While listening to the radio yesterday, I heard one newscaster announce that some economists were nervous about the February 2010 unemployment rate. Their concern was focused on the winter storms that have plagued much of the country and whether these storms would lead to another increase in the unemployment rate. This morning the Department of Labor released the official February 2010 unemployment figures and the rate remains unchanged at 9.7 percent.
The February 2010 labor report actually included a special note to address the weather situation. “People who miss work for weather-related events are counted as employed whether or not they are paid for the time off.” Additionally, clean up and repair crews may have seen a surge in temporary employment due to the storms.

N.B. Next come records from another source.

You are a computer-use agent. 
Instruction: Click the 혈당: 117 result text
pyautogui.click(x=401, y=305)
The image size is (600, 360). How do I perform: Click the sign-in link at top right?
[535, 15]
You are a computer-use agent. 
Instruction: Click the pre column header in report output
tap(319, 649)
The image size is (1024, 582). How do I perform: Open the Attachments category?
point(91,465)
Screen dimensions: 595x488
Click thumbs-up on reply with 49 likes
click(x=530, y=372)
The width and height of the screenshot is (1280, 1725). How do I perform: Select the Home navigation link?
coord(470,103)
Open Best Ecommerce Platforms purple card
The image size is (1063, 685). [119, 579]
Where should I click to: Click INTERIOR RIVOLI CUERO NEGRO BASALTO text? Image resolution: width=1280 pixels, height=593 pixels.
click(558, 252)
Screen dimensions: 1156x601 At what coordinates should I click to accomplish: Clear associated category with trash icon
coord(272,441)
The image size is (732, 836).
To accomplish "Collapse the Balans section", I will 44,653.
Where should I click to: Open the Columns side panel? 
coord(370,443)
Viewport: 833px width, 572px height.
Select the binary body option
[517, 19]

The February 2010 report is very similar to the January 2010 report. Adult males have a 10.0 percent unemployment rate while only 8.0 percent of adult women are unemployed. Minorities and teenagers are still unemployed at significantly higher rates than the rest of the population. The rate of individuals that have been employed for more than 27 weeks also remained relatively unchanged. However, with 6.1 million people out of work for more than half a year, this fact is still grim.
As the recession drags on, more and more Americans are being considered marginally attached to the labor force. These are workers that aren’t employed, want to work, but haven’t looked for work in the four weeks prior to the unemployment survey. As of February 2010, 2.5 million people were considered marginally attached and almost half, 1.2 million, are considered discouraged workers.
These discouraged workers aren’t looking for work because they do not feel that there are any jobs out there and so have essentially given up. The other 1.3 million marginally attached workers weren’t actively seeking work for a variety of reasons including attending school – perhaps to increase their skill set to prepare for a new career.